Sperry will retire from the University of Utah in December, so it’s a time to look back on a career that started, in retrospect, as early as kindergarten in his hometown of Normal. “Of course I was also obsessed with being a truck driver,” he adds. “But I did draw lots of trees and enjoyed watching our teacher demonstrate the ascent of food coloring in the transpiration stream of a celery stalk.”

But like a true scientist he is always looking forward as well, not just finding a home for that centrifuge with the custom-made rotors, but enlisting the programming skills of undergraduate lab associate Henry Todd. Todd, together with lab mates Martin Venturas and Yujie Wang, is  facilitating  climate change simulations of 520 combinations of 8 species in 20 sites across the country based on  six climate projections and two emissions scenarios … over 30 years.

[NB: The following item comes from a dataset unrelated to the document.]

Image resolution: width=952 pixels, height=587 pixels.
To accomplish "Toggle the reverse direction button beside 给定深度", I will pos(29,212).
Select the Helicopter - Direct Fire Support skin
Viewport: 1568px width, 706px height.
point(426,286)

John Sperry will not be parsing through this kind of macro data for much longer, limiting himself to just a few more papers and farewell meetings. Retirement will  allow him  more time to adventure with his wife Holly in their truck camper and to be in his  favorite laboratory: the outdoors. He and his canoeing buddies also look forward to expanding their summer-long explorations of northern wilderness, a place where you can travel over 600 miles under your own steam and not see another soul for a month and a half. Sperry is harking to the dictum: "no one on their death bed wishes that they had spent more time at work."